Boston, 30 dicembre 2019. Alle 23.12 (ora locale), il sistema automatizzato HealthMap del Boston Children’s Hospital – un sistema basato su IA che scandaglia le notizie online e i rapporti sui social media – ha inviato un’alert su un’inspiegabile polmonite che aveva colpito numerosi individui nella città cinese di Wuhan, classificandolo con un indice di gravità pari a 3 su 5. Ma, forse a causa della sua bassa priorità, nessuno ci ha fatto caso per diversi giorni. Fortunatamente, l’intelligenza umana si era già mobilitata: l’epidemiologa newyorkese Marjorie Pollack, vicedirettrice di un programma di monitoraggio delle malattie emergenti noto come ProMed, aveva già iniziato a scrivere un avviso pubblico quattro ore prima, sulla base di alcune informazioni allarmanti che le erano giunte via e-mail. Il rapporto definitivo di ProMed è stato diramato mezz’ora dopo l’avviso di HealthMap, scongiurando la possibilità che l’IA del Children’s Hospital diventasse una moderna Cassandra. L’IA, dunque, aveva battuto gli esseri umani per velocità, ma non era stata in grado di valutare correttamente la gravità della situazione. I sistemi informatici che esaminano i rapporti online alla ricerca di informazioni sulle epidemie si basano sull’elaborazione del linguaggio naturale, lo stesso ramo dell’intelligenza artificiale che aiuta a rispondere alle domande poste a un motore di ricerca o a un assistente vocale digitale.

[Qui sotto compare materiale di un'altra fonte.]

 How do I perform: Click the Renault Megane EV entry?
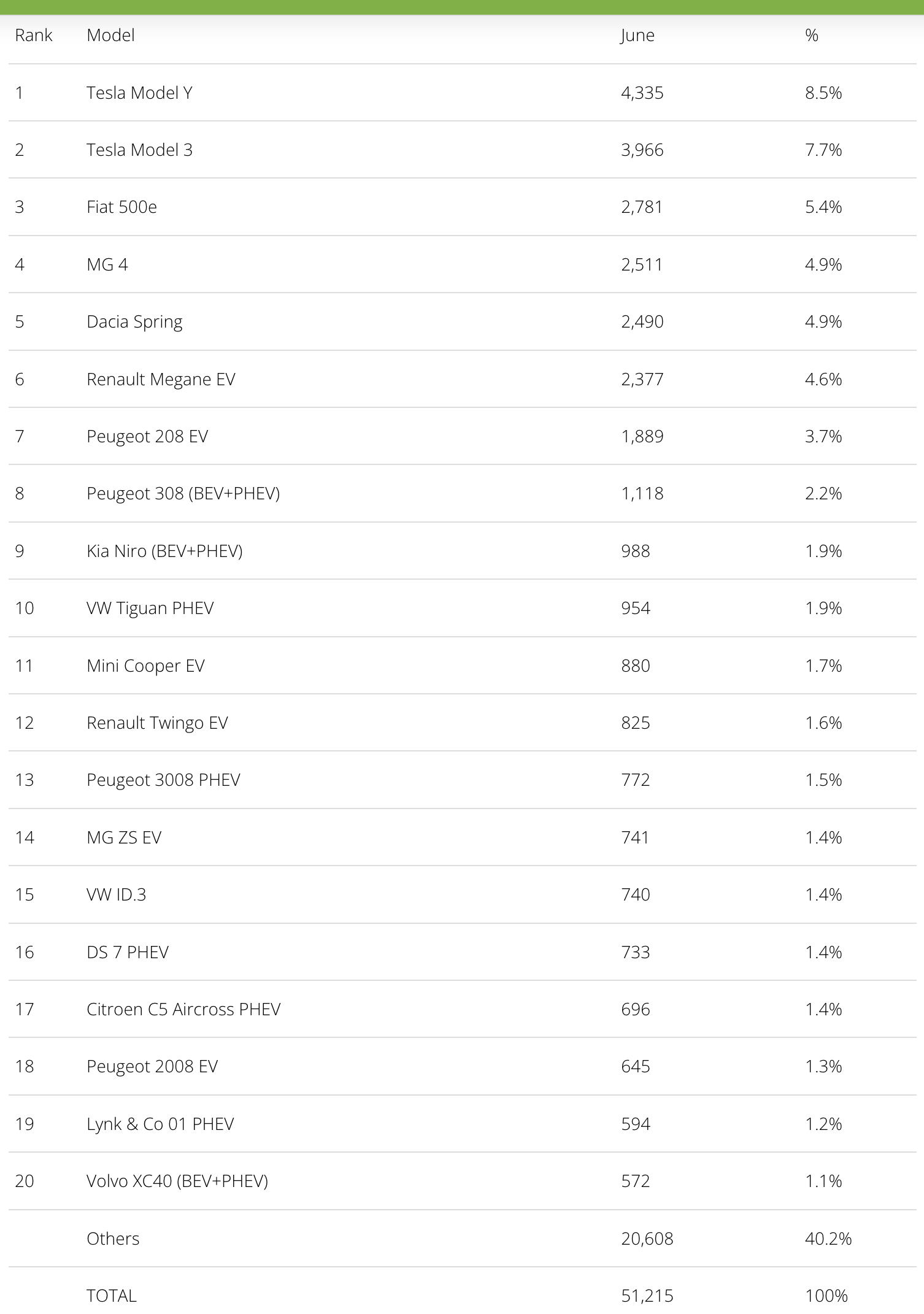click(161, 379)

Ma l’efficacia degli algoritmi dipende dai dati che stanno analizzando: è fondamentale che il modo in cui le diverse agenzie riportano i dati medici sia coerente, perché in caso contrario può ostacolare le procedure. Per questo motivo, quasi sempre, è ancora necessaria una persona in carne e ossa che svolga la revisione dei dati. Ciò nonostante, le tecniche di machine learning sono state impiegate con successo su numerosi aspetti della Covid-19, dalle previsioni sull’entità del contagio all’identificazione, negli aeroporti, dei passeggeri che potevano esserne infetti, passando naturalmente per lo studio del virus SARS-CoV-2 e per la diagnosi della malattia.

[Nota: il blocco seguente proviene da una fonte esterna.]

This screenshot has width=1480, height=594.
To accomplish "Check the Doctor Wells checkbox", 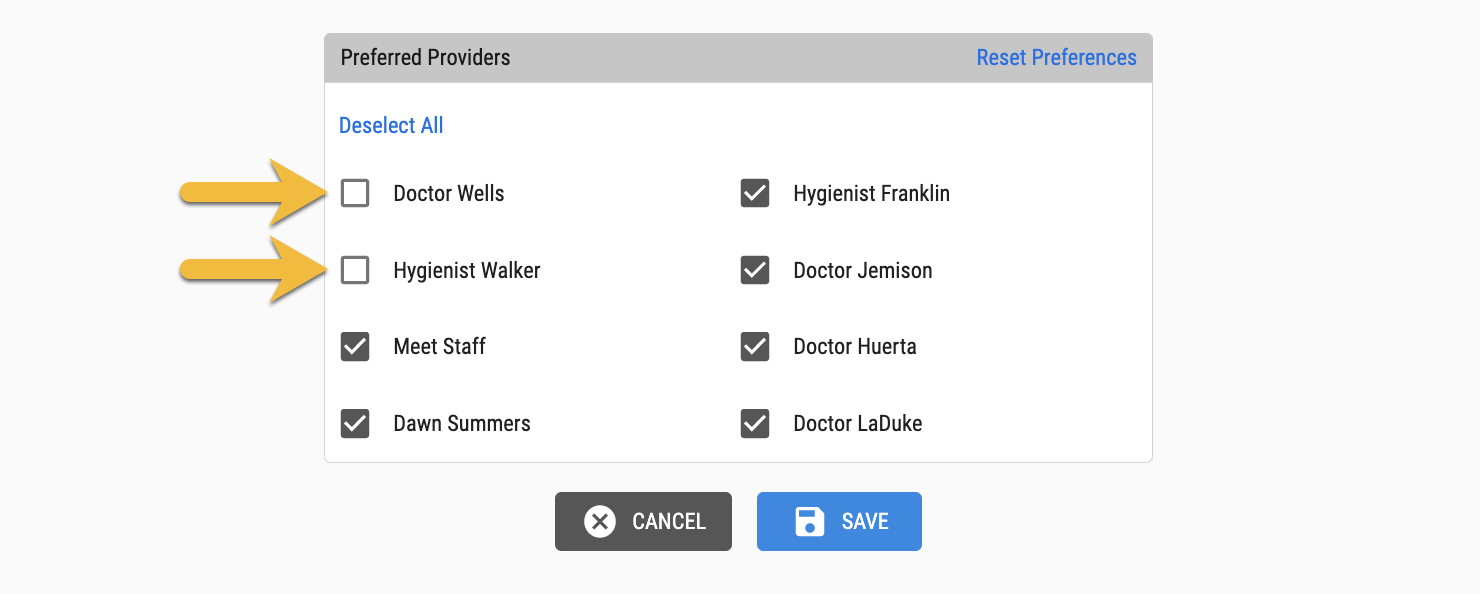I will pos(355,193).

E IL PC SENTENZIÒ: “NON È LUPUS”
Di fronte a un’emergenza come quella del Coronavirus, uno dei maggiori problemi iniziali è stato identificare con relativa certezza i possibili contagiati e indirizzarli verso esami specifici. In Italia si usa un metodo di rilevazione basato sulla comparazione degli acidi nucleici, il cosiddetto “tampone”: si preleva cioè un po’ di saliva e si va alla ricerca di una “impronta”, una sequenza nota del genoma del virus. Un sistema efficace, ma soggetto alle possibili mutazioni dell’agente patogeno.

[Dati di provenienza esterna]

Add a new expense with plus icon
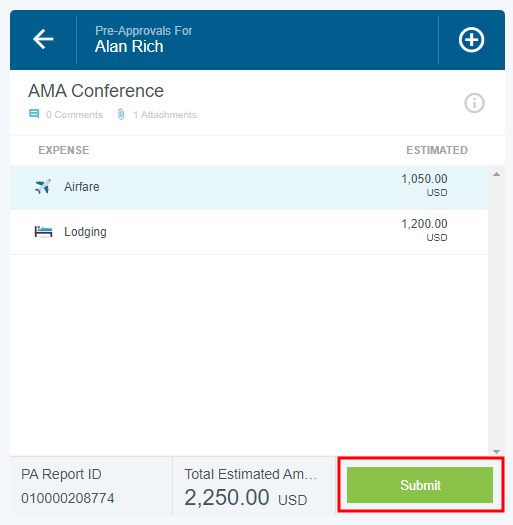513x525 pixels. click(x=471, y=40)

Lo scorso 3 febbraio, in Cina, il virus era stato diagnosticato a 17.205 pazienti, mentre altri 21.558 potenziali casi erano in attesa di verdetto. A Wuhan, presso il Tonji Hospital, così come in altri centri ospedalieri sparsi per il territorio cinese, a occuparsi di questo triste fardello è stata un’IA sviluppata da Infervision, un’azienda statunitense con sede a Filadelfia, in Pennsylvania. Il sistema provvede ad analizzare le immagini provenienti da una tomografia assiale computerizzata (TAC) eseguita sul paziente, riducendo il tempo necessario a ottenere una diagnosi.